Péguy, Guillebaud, La Vie
Le 21/01/2012
Le journaliste et écrivain Jean-Claude Guillebaud a consacré sa chronique du 12 janvier dans l’hebdomadaire La Vie, à Charles Péguy. Dans cet article, l’essayiste met en avant l’actualité de la pensée de Péguy, un «indigné bien avant l’heure». Il rend aussi hommage à son «ami» Jean Bastaire, en citant notamment l’interview publiée dans le dernier Bulletin de l’Amitié Charles Péguy et dont des extraits figurent sur notre site.
Avec l’aimable autorisation de l’auteur, nous publions ci-dessous cette chronique.
Péguy (nous) revient !
Certes, nous ne l'avions jamais oublié, mais il est clair que Charles Péguy (disparu en septembre 1914 à l'âge de 41 ans) revient en force dans la sensibilité d'aujourd'hui. Et pas seulement parmi les chrétiens. Des confrères aussi différents qu'Edwy Plenel et Alain Finkielkraut, le comptent parmi leurs maîtres. Ce dernier lui a même consacré, en 1991, un superbe livre-hommage au titre prémonitoire : le Mécontemporain. Péguy, lecteur du monde moderne.
Que Péguy retrouve une pleine actualité est évident. Sa défiance à l'endroit de l'argent, ses exigences morales, la solitude impécunieuse qu'il assuma contre vents et marées, son attachement quasi-mystique à la nature : tout cela s'accorde étrangement aux désarrois et aux colères de l'époque. Péguy, lecteur évident de l'Evangile, critique à l'égard des complaisances de la presse, fut un « indigné », et un « écologiste », bien longtemps avant l'heure.
Parmi les héritiers indéfectibles de Péguy, j'aimerais rendre un hommage particulier à notre ami Jean Bastaire, qui collabora longtemps à la revue Esprit. Le dernier Bulletin de l'Amitié Charles Péguy (daté d'octobre-décembre 2011), publie une interview vibrante où Bastaire remet bien des pendules à l'heure au sujet du poète et essayiste, animateur têtu des Cahiers de la Quinzaine.

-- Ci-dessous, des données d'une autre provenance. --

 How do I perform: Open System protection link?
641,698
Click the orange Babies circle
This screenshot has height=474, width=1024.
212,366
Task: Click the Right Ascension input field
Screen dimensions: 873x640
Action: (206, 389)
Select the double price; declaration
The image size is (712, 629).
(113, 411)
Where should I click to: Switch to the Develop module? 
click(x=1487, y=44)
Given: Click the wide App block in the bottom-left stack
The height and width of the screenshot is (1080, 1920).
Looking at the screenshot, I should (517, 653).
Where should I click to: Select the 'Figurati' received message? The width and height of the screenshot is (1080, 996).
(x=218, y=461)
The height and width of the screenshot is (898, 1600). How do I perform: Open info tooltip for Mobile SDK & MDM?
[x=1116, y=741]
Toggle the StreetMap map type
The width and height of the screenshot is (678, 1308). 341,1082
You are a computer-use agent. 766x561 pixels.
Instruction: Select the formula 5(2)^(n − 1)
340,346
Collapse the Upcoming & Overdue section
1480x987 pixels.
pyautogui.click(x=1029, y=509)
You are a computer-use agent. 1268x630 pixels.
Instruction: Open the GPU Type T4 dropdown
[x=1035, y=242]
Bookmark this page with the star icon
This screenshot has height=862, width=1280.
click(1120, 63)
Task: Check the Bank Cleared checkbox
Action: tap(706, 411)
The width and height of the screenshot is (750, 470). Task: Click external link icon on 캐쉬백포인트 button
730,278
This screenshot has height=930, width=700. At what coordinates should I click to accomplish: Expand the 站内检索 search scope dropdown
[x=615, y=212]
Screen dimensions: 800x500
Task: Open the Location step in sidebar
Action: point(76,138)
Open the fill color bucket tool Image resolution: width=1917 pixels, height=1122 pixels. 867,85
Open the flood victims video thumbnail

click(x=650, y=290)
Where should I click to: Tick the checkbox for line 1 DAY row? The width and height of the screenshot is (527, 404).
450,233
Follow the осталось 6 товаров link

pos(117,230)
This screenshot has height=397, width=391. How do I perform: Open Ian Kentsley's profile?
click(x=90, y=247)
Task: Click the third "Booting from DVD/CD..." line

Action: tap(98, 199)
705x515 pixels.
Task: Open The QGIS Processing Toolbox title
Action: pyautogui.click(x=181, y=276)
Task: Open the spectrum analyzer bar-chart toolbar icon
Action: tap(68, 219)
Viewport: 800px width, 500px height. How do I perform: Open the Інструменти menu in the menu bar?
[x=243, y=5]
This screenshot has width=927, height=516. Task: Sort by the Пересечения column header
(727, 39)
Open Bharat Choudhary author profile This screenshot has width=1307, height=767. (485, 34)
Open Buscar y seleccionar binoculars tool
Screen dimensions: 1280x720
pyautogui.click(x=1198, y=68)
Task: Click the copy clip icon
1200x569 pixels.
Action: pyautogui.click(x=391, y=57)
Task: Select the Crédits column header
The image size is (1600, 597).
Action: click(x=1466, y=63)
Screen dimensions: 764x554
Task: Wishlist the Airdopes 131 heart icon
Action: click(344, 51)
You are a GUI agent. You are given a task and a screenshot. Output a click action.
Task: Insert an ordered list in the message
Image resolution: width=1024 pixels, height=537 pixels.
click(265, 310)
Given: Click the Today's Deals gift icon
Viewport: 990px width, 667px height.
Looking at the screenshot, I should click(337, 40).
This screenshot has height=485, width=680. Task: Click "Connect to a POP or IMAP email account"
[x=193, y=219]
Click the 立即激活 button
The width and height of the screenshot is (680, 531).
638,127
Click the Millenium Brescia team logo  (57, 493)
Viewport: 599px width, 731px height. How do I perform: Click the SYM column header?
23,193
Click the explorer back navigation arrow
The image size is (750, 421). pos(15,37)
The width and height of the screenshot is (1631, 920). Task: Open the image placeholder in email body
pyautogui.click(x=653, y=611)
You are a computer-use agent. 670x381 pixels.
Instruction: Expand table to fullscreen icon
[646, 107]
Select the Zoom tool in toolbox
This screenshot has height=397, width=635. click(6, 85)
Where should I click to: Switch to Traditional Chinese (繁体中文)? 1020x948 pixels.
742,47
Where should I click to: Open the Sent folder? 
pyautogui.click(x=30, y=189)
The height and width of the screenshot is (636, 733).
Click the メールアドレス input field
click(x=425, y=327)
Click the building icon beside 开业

Contrairement à ce que l'on dit parfois, Péguy n'est pas un chrétien d'origine qui serait « revenu » à la foi de son enfance. Né dans une famille modeste et athée, il ne « rencontra le Christ » qu'autour de ses 35 ans.
Pour évoquer sa jeunesse de « fils des Lumières et de la révolution de 1789 », Péguy utilisait un néologisme : il était « inchrétien », c'est-à-dire ni hostile au christianisme, ni inspiré originellement par lui. Mieux que quiconque, il apportera ensuite la preuve d'une vraie cohérence entre sa filiation républicaine et l'Evangile. Je cite ici Bastaire : « Comme Péguy l'affirme, "ce n'est pas en revenant en arrière, mais en continuant en avant, jusqu'au bout du républicanisme laïque et socialiste qu'on peut trouver le christianisme" ».
Nous qui tentons de dire aujourd'hui, bien plus maladroitement, que le message évangélique a des choses à dire aux hommes de ce temps (même non-chrétiens), c'est peu de dire que la relecture de Péguy nous enflamme. J'ajouterai que Péguy, défenseur d'Alfred Dreyfus mais hostile au pacifisme capitulard de 1913 (ce qui le sépara de Jean Jaurès), fut honteusement récupéré, 25 ans après sa mort, par le pétainisme. Merci à Bastaire de nous rappeler enfin - alors que l'immatériel informatique nous colonise - que l'incarnation est une valeur fondamentale car, disait Péguy, « le surnaturel est lui-même charnel ».